Just wondering is there a plugin or export module that outputs an XML list alongside the exported images?  I've had a look around the board, and also online but can't find anything anywhere that does this at the moment.

The reason I'm looking for something like this is so that I can integrate an image importing system to a already running site, so when Lightroom exports a set of images, the whole xml package is uploaded to the server and modifications to the image library on that site are done through the XML list being parsed server-side instead of having to do the usual of enter the management section, select the gallery(s), upload/delete/move as applicable.

Anyone know of anything?


----------



## johnbeardy (Mar 13, 2012)

Not XML, but my ListView exports CSV and HTML. In fact it began as an XML exporter with XSLT formatting, but I decided that might be too geeky!

John


----------



## Sean Needham (Mar 13, 2012)

johnbeardy said:


> Not XML, but my ListView exports CSV and HTML. In fact it began as an XML exporter with XSLT formatting, but I decided that might be too geeky!
> 
> John



Thanks, John, I'll take a look at that later when I'm back on a stable connection so LR doesn't eat battery power.

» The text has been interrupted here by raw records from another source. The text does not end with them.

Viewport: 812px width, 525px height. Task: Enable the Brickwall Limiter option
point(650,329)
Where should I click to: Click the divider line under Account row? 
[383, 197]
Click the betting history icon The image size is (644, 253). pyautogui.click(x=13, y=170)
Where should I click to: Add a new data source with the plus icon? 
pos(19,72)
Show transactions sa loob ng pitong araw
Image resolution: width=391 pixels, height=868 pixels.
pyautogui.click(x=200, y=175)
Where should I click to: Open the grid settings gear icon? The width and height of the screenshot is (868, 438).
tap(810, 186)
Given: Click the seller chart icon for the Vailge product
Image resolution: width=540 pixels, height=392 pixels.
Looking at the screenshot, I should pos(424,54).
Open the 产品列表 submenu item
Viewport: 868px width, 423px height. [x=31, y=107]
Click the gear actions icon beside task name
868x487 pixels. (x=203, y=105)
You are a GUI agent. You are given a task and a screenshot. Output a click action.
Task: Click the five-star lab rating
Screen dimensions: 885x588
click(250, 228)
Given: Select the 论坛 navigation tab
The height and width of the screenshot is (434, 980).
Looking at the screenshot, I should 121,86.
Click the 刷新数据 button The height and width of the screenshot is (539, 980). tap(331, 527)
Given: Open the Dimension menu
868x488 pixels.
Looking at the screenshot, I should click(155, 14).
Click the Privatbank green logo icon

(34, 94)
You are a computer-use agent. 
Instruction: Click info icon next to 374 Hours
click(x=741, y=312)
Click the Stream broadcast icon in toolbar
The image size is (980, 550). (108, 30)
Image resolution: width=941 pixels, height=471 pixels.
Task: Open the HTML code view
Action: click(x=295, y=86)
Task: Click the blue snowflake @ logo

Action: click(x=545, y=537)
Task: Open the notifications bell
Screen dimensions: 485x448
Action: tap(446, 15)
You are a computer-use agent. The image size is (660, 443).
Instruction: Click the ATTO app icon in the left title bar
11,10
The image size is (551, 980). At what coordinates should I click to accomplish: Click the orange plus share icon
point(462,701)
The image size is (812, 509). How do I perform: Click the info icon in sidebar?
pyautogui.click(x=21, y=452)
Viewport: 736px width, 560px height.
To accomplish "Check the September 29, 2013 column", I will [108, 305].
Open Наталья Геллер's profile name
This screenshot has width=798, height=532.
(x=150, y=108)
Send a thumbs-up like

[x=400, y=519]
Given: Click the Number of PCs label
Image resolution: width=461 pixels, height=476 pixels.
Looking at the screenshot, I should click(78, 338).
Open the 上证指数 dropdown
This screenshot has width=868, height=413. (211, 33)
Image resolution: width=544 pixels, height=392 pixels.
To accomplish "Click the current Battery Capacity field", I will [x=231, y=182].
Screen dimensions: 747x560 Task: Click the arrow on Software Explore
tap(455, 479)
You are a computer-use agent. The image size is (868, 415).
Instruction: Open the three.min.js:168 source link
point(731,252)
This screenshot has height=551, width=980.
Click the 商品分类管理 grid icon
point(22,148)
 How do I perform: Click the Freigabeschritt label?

As for XML being 'too geeky', nah, it's not at all... It's one of the things that makes the modern web world go around (and also XMP!)


----------



## jimburgess (Mar 14, 2012)

You might also check out LR/Transporter. With a bit of effort, I believe you can build XML output of your image's metadata.


----------



## Sean Needham (Mar 14, 2012)

John, the plugin didn't work on my machines, I was getting a strange error code on both LR3 and LR4, one on 10.6 and both on 10.7...



> menu_list.lua:619: attempt to index field "?" (a nil value)



Thanks, Jim, I looked at that previous but it's not the metadata that I'm needing, it's more the reference to the file as the files and xml will be processed remotely. The metadata, what it's to integrate in to is already sorted out through a PHP class that runs the EXIF and IPTC core values.


----------



## johnbeardy (Mar 14, 2012)

Sorry about that. Try it from http://lightroomsolutions.com/list-view-1-56/ 

John


----------



## Sean Needham (Mar 14, 2012)

How do, John, I'm still getting the error message above, but it's moved to line ref 722 of the same script on both LR3 and LR4.


----------